The New York Korean Film Festival

By Tatiana Ho

The New York Korean Film Festival, hosted at the Museum of Moving Image on November 7th, presented a pair of two movies under the subtitle “Love Hurts”. The small selection of movies followed the theme well, presenting different aspects of a love-gone-wrong in each segment. The first movie, titled “Trap”, touched on the traditional romantic love that eventually went sour, while the second movie, “Confession”, touched on friendships between three men. Each showed precisely how love can hurt through the worst case scenarios in each movie. After the movies were shown the director for “Confession”, Lee Do-Yun, was welcomed on stage to speak about his inspiration for the film.

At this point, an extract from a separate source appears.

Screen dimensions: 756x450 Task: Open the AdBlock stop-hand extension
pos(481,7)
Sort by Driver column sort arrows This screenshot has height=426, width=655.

The movie “Trap” presents itself as a love story between a lost movie script writer and a minor from the country house he ends up staying in for a few days. It all begins when main character Jeong-min is disappointed with the outcome of a movie he has written for due to the lack of creative freedom. This disappointment forces Jeong-min, played by actor Yoo Han-joon, to get away from the city life and stay a few days on the countryside. While there, the main character meets the room renters daughter, Yumi, who seems to be the lust of the town. After days of avoidance by the Jeong-min he eventually gives into the temptress. What happens after is a series of unfortunate events for both Yumi and the main character as the story unfolds.

“Confession” touches on the turbulent relationship between three childhood friends with a traumatic past. Jumping into adulthood, the movie shows the three friends and their completely different paths in life. Somehow, they still remained extremely close through out their lives up until tragedy strikes one of the characters’ families. Full of deceit, “Confession” asks the question, “How far would you go for your friend?” Director Lee Do-Yun stated, “The story is about how every person can have many different faces. Some, not all, are innocent”

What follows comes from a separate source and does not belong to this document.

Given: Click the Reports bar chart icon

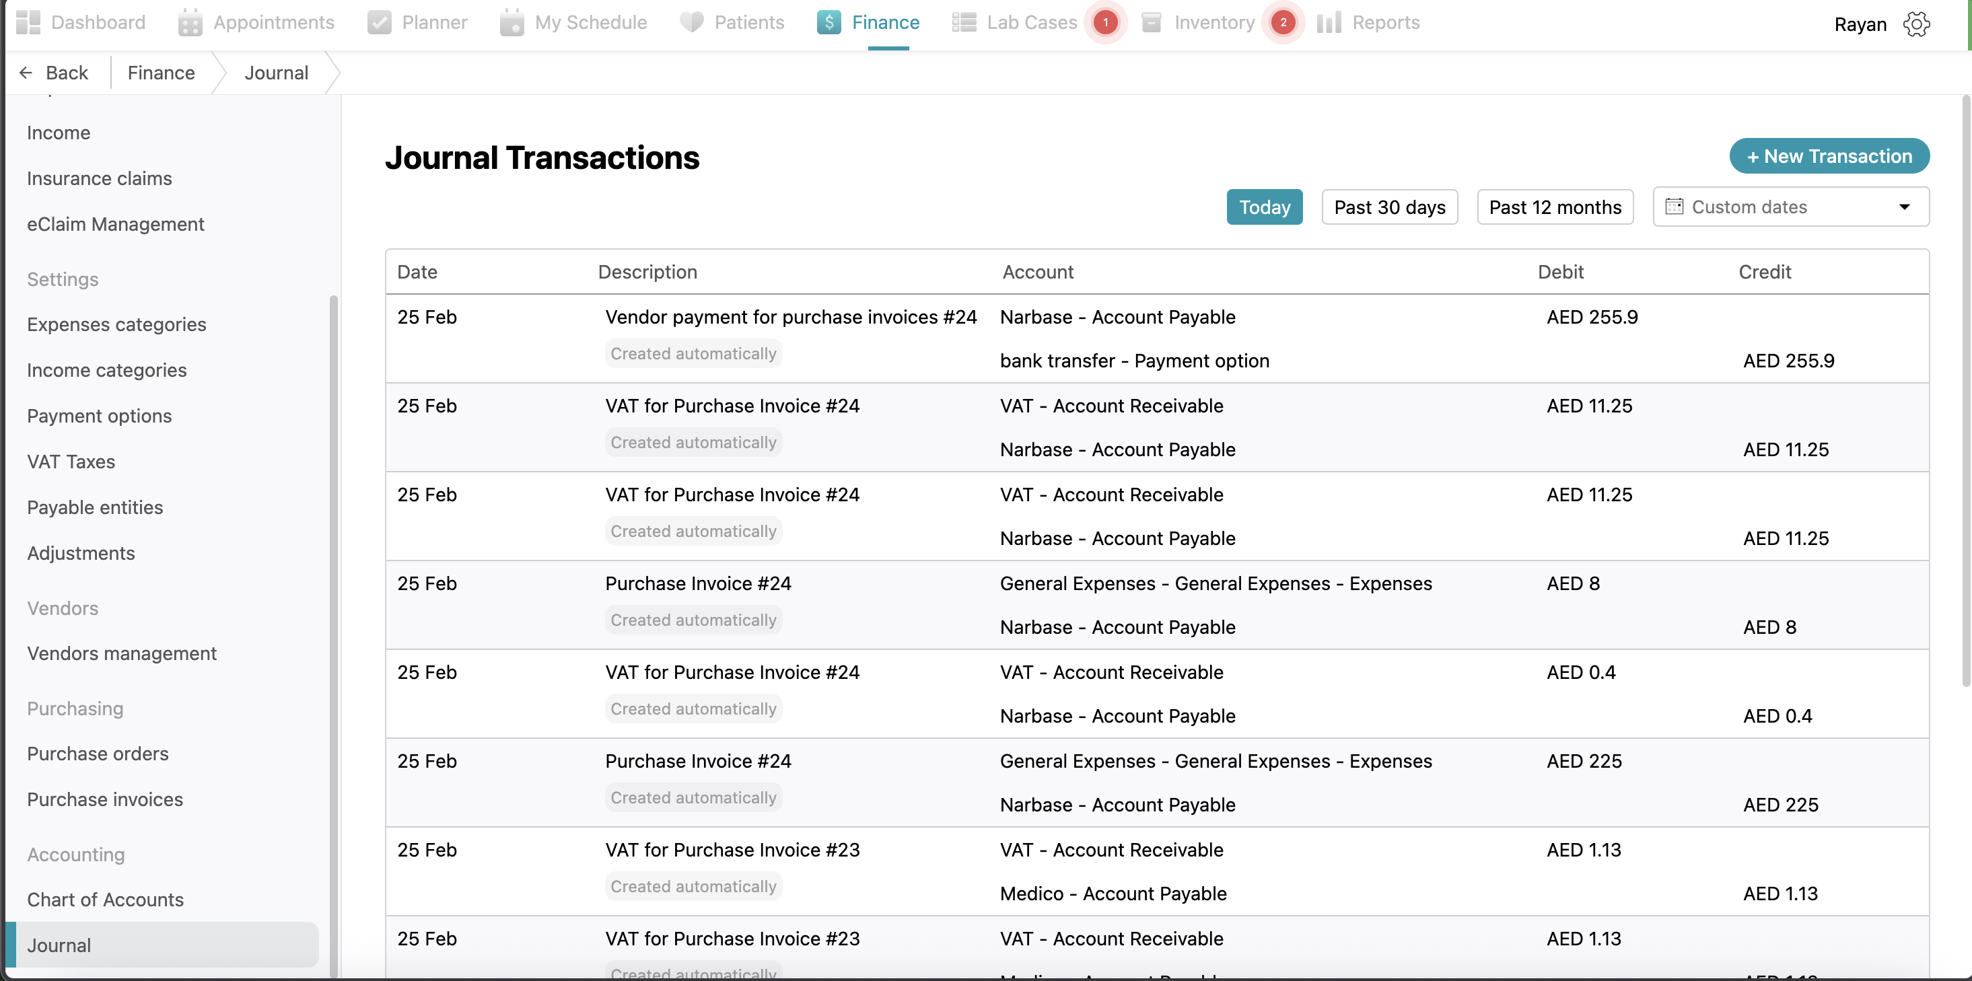Looking at the screenshot, I should coord(1329,22).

The New York Korean Film Festival ran through November 6 to November 11, 2015. The film festival takes pride in being able to present Korea’s media internationally. From crime thrillers, romantic fantasies, and even erotica, the film festival only hosts the best of the countries cinematography. This is the Museum of Moving Image’s first Korean Film Festival although it was presents with the fluidity of experience. The New York Korean Film Festival is a testament to previous collaborations with The Korean Society and Subway Cinema.